If your gardening preference extends beyond aesthetic beauty, then maybe a vegetable or fruit garden may be for you. Plants that you can eat gives you the benefit of eating healthy and also saves on costs with the food bill every month. You can use these delicious treats as additions to meals every night, or just as toppings for things such as salads or desserts.

Now it’s one thing to grow these tasty treats during the summer time, but it’s another thing to grow them in the winter months. It can still be done, but you have to take a little more care when growing these plants during the colder months. One plant that you should consider growing is a plant called the Rudbeckia because it is known to grow and thrive throughout all parts of the year.

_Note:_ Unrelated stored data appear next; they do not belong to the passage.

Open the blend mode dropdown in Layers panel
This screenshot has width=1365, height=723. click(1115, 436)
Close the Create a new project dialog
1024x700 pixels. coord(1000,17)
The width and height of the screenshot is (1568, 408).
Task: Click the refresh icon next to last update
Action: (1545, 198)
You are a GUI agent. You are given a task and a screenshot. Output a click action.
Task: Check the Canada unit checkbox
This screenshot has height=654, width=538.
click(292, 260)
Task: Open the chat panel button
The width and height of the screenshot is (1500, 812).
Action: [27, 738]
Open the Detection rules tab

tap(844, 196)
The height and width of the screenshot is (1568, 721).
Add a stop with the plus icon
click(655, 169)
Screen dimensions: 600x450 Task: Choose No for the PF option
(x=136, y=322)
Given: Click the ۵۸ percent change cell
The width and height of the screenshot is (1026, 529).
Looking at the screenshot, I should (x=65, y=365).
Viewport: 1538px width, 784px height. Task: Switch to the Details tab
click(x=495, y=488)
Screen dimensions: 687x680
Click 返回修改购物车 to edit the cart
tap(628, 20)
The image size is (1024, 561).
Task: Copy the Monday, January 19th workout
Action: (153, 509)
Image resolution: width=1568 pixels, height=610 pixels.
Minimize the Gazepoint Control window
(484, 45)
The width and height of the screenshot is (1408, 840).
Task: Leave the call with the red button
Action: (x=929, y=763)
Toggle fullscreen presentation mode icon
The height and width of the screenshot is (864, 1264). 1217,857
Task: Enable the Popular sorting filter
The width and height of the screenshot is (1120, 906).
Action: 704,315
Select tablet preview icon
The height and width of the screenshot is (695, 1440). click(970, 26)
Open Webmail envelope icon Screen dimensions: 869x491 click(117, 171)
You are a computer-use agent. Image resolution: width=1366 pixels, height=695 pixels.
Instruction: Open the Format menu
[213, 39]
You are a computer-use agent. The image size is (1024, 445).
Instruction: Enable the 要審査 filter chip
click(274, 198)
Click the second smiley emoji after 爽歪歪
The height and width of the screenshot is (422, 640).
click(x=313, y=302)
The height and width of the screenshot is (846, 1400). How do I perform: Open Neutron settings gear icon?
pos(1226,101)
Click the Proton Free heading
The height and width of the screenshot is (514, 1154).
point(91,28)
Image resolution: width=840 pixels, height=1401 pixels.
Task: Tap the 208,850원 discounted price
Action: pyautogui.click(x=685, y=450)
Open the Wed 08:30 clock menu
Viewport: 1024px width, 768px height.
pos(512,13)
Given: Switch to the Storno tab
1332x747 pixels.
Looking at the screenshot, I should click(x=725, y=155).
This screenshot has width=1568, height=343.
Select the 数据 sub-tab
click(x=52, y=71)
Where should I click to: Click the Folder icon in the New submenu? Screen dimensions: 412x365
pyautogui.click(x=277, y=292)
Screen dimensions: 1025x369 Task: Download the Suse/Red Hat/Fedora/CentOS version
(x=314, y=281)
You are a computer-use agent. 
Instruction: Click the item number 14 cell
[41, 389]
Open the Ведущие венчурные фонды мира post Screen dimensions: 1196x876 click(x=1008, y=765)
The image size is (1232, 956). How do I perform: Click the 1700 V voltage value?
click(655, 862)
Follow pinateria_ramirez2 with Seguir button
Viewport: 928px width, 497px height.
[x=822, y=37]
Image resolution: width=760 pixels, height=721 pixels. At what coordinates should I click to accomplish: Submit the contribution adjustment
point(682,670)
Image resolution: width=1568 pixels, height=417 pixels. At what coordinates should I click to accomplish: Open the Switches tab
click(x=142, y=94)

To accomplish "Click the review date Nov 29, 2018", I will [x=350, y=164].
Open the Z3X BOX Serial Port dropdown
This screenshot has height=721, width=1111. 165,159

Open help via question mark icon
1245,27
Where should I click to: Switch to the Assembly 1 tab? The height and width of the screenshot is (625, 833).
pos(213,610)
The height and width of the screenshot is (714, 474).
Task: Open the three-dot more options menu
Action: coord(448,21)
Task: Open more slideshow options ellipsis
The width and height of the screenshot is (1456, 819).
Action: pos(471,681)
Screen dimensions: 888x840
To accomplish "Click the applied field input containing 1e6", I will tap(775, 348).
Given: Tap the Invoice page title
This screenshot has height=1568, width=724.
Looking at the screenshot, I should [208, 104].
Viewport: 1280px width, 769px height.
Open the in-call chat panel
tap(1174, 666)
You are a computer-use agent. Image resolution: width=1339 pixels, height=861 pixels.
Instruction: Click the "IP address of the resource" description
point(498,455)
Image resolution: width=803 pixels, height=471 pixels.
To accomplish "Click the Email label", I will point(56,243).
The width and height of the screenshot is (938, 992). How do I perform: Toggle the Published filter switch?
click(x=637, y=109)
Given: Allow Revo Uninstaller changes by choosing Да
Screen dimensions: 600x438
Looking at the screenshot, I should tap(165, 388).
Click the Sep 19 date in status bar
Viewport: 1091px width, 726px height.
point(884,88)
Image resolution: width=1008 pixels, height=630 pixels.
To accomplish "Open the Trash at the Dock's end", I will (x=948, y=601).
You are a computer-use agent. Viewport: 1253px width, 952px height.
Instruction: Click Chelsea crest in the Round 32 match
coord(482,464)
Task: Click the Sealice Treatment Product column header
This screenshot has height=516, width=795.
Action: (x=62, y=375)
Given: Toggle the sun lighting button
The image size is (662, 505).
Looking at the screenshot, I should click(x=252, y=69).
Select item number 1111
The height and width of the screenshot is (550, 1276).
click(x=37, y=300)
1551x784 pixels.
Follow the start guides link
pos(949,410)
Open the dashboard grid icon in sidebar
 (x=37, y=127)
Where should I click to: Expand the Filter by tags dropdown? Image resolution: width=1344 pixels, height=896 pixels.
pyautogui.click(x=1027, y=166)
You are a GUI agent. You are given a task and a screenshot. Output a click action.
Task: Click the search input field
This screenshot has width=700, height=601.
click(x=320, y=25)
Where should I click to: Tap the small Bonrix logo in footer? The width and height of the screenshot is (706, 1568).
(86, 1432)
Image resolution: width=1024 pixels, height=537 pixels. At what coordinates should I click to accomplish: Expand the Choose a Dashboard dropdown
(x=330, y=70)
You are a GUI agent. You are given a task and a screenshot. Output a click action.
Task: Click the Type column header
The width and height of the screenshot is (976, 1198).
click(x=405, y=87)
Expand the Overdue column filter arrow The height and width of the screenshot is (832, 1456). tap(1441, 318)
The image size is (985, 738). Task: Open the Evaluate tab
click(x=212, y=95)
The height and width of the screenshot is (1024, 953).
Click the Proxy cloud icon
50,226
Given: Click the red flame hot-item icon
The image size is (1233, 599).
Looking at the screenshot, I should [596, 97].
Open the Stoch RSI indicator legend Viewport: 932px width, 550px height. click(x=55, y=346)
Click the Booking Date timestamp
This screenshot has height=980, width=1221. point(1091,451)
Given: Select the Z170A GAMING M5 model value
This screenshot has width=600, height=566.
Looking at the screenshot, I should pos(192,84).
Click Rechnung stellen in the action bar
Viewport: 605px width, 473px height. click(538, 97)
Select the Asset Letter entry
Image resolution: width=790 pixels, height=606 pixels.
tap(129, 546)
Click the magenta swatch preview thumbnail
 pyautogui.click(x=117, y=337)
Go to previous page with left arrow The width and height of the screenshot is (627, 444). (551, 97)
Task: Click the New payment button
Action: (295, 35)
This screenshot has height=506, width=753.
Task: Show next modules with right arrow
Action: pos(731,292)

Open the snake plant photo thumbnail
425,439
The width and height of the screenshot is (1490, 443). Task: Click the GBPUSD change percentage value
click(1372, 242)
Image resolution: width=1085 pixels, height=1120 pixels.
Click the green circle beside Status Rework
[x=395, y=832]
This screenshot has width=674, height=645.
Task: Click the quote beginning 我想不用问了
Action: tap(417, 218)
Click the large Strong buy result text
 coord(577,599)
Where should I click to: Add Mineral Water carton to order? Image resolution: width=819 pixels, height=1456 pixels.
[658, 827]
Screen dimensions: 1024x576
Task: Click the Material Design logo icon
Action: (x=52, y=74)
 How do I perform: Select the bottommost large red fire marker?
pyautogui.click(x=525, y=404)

However if you’re looking to strictly grow your plants during the spring and summer time, then the gardening world is virtually yours. These plants can bring you inspiration and they don’t have to be edible to enjoy them. Beautiful flowers are a great way to enliven your home and add to the curb appeal of your home. Some of the most famous spring and summer plants to grow are tulips, violets, lilies, and roses.

You may want to consider shrubs or grasses when you start gardening your plants. If you have a sidewalk near your home, you may want to go with a type of grass called “monkey grass”. Monkey grass are great for appearance and can act as a fence barrier for your home. Shrubs are delightful and add to the appeal of any home.

With so many options to choose from when gardening your plants, you may be wondering where to begin. You should know that it’s up to you and your decision should be based on the plant that will bring you the most joy. No matter what you choose, your garden will have to be taken care of with proper maintenance so that you can end up with a garden that doesn’t have any life.

Gardening is a favorite past time for many people and if it’s a favorite for you too, then you should get started right away to enjoy this amazing hobby. Never fret about where to begin or how to start as experience is the best teacher. Once you get going, you’ll discover that you have a greener thumb that you thought you did. Your new garden could be the talk of the neighborhood if you design right. Just be sure to follow the tips in this article and you will be well on your way. Good luck!